■ **Objective**: Rewrite the rows from the line with "The width and height of the screenshot is (1722, 969)." to the line with "Image resolution: width=1710", swapping "Identify" for "Find" and changing nothing else.

■ **Data entries**:

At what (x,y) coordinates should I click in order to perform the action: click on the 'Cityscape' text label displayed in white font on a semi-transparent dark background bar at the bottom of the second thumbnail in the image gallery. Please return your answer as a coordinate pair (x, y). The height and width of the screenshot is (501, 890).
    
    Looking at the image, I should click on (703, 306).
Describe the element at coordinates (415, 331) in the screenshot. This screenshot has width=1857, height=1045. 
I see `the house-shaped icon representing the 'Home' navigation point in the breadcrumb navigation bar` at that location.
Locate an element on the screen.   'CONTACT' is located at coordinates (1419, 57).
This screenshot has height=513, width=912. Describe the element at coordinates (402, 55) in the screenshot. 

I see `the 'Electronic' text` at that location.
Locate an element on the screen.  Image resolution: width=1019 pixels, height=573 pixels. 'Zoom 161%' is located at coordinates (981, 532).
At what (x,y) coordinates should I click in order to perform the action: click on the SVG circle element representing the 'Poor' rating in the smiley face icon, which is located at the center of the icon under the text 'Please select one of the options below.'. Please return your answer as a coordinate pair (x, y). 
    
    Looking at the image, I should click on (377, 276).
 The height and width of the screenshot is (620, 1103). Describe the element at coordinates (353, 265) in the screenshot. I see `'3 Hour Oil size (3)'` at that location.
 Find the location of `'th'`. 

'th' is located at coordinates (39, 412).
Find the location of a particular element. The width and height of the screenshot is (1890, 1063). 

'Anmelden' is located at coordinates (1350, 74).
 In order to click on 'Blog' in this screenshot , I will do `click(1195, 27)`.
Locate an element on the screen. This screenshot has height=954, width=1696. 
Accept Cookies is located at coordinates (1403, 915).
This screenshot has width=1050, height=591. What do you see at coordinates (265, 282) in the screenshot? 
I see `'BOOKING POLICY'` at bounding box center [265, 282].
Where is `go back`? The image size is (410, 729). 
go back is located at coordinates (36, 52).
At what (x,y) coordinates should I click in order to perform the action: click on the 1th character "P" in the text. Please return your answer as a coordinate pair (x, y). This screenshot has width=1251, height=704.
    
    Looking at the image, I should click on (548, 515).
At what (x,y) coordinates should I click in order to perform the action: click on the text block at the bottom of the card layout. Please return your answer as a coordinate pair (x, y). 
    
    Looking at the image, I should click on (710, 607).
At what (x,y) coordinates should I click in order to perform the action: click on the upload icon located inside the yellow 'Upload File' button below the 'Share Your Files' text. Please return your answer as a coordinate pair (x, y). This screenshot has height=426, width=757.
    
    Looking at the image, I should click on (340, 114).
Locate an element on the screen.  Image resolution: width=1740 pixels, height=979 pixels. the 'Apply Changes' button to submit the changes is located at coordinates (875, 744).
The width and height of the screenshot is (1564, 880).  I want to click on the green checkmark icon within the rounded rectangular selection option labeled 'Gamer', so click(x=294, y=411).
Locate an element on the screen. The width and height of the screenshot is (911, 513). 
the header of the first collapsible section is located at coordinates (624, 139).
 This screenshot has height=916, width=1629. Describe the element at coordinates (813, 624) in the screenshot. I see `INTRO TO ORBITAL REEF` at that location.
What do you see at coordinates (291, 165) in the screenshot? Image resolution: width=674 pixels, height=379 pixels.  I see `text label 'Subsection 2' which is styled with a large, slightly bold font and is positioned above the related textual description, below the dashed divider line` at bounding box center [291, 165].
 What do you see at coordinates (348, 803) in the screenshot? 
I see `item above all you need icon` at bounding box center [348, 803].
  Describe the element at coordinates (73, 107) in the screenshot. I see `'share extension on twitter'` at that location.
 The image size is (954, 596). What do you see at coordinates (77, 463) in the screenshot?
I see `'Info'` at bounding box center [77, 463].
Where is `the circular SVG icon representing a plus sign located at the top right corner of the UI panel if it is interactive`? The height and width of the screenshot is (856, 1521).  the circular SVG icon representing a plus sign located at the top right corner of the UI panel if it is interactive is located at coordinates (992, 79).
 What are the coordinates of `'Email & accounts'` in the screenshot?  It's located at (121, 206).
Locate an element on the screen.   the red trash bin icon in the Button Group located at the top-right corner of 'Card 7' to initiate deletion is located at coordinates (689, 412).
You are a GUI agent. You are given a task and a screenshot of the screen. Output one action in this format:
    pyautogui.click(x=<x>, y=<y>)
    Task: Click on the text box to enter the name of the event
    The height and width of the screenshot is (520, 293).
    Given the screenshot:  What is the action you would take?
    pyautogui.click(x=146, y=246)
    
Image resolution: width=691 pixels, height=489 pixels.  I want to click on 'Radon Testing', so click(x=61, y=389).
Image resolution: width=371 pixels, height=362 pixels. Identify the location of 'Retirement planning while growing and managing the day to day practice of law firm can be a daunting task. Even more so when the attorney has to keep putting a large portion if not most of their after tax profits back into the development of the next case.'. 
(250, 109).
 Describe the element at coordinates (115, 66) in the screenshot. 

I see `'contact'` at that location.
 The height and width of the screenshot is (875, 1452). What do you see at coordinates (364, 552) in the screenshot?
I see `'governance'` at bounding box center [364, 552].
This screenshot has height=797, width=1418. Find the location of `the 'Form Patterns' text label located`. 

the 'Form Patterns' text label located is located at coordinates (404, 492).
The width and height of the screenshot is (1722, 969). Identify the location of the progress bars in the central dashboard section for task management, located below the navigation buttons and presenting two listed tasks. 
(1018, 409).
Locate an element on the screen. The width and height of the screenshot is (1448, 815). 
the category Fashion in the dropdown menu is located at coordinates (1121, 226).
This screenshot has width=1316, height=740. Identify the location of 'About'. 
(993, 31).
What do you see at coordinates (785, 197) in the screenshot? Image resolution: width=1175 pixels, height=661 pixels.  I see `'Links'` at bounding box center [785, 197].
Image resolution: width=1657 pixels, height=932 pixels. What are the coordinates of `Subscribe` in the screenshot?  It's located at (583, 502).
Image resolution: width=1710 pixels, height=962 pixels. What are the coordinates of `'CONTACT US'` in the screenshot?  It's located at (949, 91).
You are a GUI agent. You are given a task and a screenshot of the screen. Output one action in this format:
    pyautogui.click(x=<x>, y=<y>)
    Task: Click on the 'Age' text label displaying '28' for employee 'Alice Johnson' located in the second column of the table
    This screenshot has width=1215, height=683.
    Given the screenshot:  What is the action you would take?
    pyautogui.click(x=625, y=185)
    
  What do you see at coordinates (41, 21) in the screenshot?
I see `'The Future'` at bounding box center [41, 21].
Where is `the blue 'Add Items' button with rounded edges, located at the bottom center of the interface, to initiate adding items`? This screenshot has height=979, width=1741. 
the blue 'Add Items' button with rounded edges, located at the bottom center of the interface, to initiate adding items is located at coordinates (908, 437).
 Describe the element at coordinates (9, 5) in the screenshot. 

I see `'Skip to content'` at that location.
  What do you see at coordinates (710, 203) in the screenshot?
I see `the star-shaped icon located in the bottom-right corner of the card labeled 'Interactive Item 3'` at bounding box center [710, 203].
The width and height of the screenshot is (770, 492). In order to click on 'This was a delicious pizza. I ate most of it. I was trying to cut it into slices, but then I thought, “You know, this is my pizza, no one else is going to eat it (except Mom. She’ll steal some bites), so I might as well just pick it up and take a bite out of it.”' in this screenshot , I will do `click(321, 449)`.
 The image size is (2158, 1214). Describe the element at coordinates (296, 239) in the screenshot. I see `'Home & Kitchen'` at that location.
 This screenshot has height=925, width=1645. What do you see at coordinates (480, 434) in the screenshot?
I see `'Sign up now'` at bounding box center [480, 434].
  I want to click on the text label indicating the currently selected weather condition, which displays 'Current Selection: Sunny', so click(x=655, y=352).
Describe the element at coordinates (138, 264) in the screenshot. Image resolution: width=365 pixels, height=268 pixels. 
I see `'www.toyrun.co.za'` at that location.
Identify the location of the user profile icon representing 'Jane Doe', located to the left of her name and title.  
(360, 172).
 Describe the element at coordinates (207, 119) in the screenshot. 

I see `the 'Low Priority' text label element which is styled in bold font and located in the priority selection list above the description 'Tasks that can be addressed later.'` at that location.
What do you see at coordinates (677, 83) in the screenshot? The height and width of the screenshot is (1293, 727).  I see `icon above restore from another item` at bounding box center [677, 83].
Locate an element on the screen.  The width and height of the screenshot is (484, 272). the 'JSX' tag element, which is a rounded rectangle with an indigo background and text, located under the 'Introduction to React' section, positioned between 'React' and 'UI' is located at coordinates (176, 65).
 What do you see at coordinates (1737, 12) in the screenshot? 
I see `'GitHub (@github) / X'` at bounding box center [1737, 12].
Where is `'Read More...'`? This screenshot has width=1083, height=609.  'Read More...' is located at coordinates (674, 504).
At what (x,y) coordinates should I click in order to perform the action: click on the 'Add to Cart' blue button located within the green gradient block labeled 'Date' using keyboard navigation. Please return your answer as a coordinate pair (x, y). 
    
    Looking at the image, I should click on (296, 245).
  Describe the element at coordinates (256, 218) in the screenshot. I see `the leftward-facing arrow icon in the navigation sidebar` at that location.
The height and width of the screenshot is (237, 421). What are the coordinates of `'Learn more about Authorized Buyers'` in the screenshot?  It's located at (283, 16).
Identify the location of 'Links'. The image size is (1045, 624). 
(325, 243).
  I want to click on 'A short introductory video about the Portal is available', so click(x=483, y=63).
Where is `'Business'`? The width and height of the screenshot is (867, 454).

■ **Exercise output**:
The width and height of the screenshot is (1722, 969). Find the location of the progress bars in the central dashboard section for task management, located below the navigation buttons and presenting two listed tasks. 
(1018, 409).
Locate an element on the screen. The width and height of the screenshot is (1448, 815). 
the category Fashion in the dropdown menu is located at coordinates (1121, 226).
This screenshot has width=1316, height=740. Find the location of 'About'. 
(993, 31).
What do you see at coordinates (785, 197) in the screenshot? Image resolution: width=1175 pixels, height=661 pixels.  I see `'Links'` at bounding box center [785, 197].
Image resolution: width=1657 pixels, height=932 pixels. What are the coordinates of `Subscribe` in the screenshot?  It's located at (583, 502).
Image resolution: width=1710 pixels, height=962 pixels. What are the coordinates of `'CONTACT US'` in the screenshot?  It's located at (949, 91).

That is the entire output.